For those of you tuning in for Erlang news...
I'm still slowly posting updates to my "Little Schemer" in Erlang code. It's roughly complete, save for Chapter 10, which implements an interpreter for a Scheme-like language. I've also added numerous great enhancements suggested by readers like you. :-) If I missed anything, please let me know!
I also got a very nice personal email from Joe Armstrong, who encouraged me to think bigger and turn this into a real book, not just a companion to the original text. He suggested that I contact the original publisher and see if they'd be interested in a rewrite. While this is very gratifying to hear :-) – and I may indeed contact MIT Press – I'm somewhat more interested in self-publishing.

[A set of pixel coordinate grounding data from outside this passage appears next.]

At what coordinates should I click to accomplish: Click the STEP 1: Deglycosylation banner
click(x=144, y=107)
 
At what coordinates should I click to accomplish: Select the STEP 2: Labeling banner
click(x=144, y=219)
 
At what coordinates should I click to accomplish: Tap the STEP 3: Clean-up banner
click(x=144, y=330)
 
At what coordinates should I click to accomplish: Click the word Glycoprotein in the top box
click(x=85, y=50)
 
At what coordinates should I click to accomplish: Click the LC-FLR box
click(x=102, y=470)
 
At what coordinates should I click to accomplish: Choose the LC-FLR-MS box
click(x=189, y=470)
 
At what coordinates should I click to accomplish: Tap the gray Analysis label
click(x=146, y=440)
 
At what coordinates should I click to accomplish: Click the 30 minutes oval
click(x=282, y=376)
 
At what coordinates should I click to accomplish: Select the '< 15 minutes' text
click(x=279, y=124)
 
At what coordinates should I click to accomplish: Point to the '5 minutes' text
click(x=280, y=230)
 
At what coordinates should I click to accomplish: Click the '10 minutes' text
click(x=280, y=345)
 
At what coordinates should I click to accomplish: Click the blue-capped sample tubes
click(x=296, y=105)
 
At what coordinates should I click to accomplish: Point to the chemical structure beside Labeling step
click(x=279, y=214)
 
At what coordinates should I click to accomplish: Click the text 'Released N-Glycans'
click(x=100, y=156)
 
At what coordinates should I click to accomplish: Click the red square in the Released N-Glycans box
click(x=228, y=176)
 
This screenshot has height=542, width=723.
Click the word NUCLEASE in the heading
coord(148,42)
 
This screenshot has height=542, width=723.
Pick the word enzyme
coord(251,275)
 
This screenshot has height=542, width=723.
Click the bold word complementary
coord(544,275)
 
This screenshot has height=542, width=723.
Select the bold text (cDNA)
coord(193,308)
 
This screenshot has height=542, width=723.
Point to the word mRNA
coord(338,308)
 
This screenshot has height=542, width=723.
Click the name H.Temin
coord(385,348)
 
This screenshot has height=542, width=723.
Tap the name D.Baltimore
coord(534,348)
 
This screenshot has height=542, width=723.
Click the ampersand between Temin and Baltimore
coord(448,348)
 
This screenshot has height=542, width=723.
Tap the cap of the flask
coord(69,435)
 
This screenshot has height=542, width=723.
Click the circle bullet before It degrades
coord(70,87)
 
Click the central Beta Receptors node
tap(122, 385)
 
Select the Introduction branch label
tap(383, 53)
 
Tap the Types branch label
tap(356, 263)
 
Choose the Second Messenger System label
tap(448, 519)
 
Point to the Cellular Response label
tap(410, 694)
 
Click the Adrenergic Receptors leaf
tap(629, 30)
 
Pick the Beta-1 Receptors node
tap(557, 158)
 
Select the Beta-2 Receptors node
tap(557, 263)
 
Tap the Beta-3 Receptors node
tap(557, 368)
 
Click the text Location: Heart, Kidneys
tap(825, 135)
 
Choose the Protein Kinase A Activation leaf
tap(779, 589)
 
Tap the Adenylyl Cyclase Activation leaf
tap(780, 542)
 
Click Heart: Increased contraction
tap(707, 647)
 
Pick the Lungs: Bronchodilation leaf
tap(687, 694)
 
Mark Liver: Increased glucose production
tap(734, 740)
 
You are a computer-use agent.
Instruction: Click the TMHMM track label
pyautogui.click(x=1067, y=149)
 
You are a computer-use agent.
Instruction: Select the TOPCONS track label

Mark Pilgrim's approach for "Dive Into Python" would probably be my model. He wrote it in DocBook XML, published to the web, solicited lots of feedback... and wound up with an acclaimed introductory text, translated into multiple languages and published by Apress in a dead-trees version. So not only is he now a bona-fide author, it truly helps grow the Python community worldwide, and he never has to worry about his work gathering dust due to an apathetic copyright owner – it's GPL'd!
Joel On Software would be another famous example of self-publishing done right.
(Contrast with Armstrong's earlier book, "Concurrent Programming in Erlang", now out of print. Only the first half of the book is downloadable. Prentice Hall still owns the copyright.)
I've also been causing a small stink on erlang-questions. Stemming from the above thinking, I wanted to find out how the online Erlang manual gets assembled and where the source-code lives. Sadly, the answer is: it's not public yet.
I think the Erlang team keeps everything in a ClearCase repository – which they're surely loath to discard, because they've used it forever. But ClearCase simply can't be exposed as a "public" repository in the way that CVS/SVN/git can. Sadly, until they cross this divide, the process will be more cathedral than bazaar.